Silent Treatment

Do you hear that?

Neither do I.

Do you know what that sound-you-don’t-hear is?

It’s the sound of a marriage dying. It’s the sound of trust being crushed under your shoes into dust. It’s the sound of a heart breaking while another sits in cold indifference. It’s the sound of a promise being broken.

People give a lot of lip service to the silent treatment. Yet sometimes I don’t think it’s really understood for the emotional abuse it entails. It’s not just someone being quiet or needing some space. It’s the intentional and with malice aforethought ignoring of another human being, one who, no matter how irritated you might be with them, doesn’t deserve to be ignored.

Ignoring someone is a statement that they don’t matter. It’s you looking someone right in the eyes and telling them that they, as a person, have no value to you. Their feelings move nothing inside of you, and their hurt is nothing next to your need for superiority and  being right.

I still remember your empty words: love forever, without conditions. I can hear your voice as you proclaimed that you were different, you weren’t like other people, and you were the only one who could love me in this way.

For those of you in the back, these are the people you watch out for: the ones who say that “no one can love you like I can,” or “your friends/your past partner/your current partner/your family don’t have your best interests at heart, and only I do.” These are the hallmarks of an abuser who wants to isolate you from your support network, because that’s when they can really get into the down and dirty of destroying you. If you have your support network around you to constantly point out how abusive this person is, they wouldn’t be able to abuse you in the way they desire.
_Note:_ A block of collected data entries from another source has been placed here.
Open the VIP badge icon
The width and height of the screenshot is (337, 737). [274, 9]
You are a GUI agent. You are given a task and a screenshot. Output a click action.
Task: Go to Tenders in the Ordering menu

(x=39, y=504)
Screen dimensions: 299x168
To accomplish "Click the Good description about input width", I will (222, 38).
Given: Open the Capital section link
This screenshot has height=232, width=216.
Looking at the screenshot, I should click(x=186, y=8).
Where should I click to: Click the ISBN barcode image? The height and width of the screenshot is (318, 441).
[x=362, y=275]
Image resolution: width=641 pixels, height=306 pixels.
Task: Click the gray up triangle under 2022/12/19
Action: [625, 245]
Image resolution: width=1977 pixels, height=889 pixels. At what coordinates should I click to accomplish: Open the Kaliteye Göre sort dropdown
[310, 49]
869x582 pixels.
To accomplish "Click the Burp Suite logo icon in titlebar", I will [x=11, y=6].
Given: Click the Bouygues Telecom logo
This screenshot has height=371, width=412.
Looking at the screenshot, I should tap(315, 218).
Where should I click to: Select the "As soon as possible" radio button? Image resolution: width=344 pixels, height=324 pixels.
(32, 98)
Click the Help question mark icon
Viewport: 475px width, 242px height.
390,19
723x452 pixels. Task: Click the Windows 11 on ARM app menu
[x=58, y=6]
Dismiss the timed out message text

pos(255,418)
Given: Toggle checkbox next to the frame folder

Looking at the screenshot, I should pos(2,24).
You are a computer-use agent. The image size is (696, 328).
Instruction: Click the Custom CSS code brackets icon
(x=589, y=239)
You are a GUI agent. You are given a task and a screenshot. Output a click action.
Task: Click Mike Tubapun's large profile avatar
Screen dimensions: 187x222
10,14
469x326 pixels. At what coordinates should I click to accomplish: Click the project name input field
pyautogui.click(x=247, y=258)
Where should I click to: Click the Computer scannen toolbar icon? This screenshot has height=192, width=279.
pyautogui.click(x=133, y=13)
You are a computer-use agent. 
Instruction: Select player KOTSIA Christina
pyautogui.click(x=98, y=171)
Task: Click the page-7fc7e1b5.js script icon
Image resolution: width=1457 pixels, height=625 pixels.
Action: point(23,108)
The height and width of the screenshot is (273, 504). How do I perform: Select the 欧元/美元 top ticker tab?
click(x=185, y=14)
And I remember you, and your desire to hurt me. I remember how you expertly isolated me, or tried to. I confounded your plans, though, when I wouldn’t cut people out of my life. I’m troublesome, in that way. I don’t throw people away … unlike you, who casts out people who you’ve used up like an empty container.

That’s not human.

For as long as I live, I’ll never forget being so low that I begged you to answer me, sobbing, and looking into those eyes that had so fervently and earnestly promised to love and care for me forever, and seeing cold vindictiveness as you turned on your heel and walked away. As the silent treatment went on, and I started bargaining for a response, your eyes started broadcasting a twisted delight in my pain. I can’t even begin to express the horror at looking in your eyes and seeing both pleasure and disinterest at my pain, and a sick interest in watching me suffer.

What the hell is wrong with you?

The silent treatment is perhaps one of the most insidious and cruel things someone can emotionally abuse another with. Maybe you think you’re superior for reducing me to tears over and over … but you’re the one far beneath me. I’m the one who returned all your cruelty with continued kindness and trust, even when you clearly didn’t deserve it, even when my support network was practically screaming at me to run – and far away. You have no idea what you threw out like garbage, because you’re too busy with your next throwaway abuse victim to look back.

But at the end of the day, you’re the one who is truly alone, because you’ve earned no one’s trust and possess the love of nobody. You can have 100 partners but you have yet to love a single person.

How sad.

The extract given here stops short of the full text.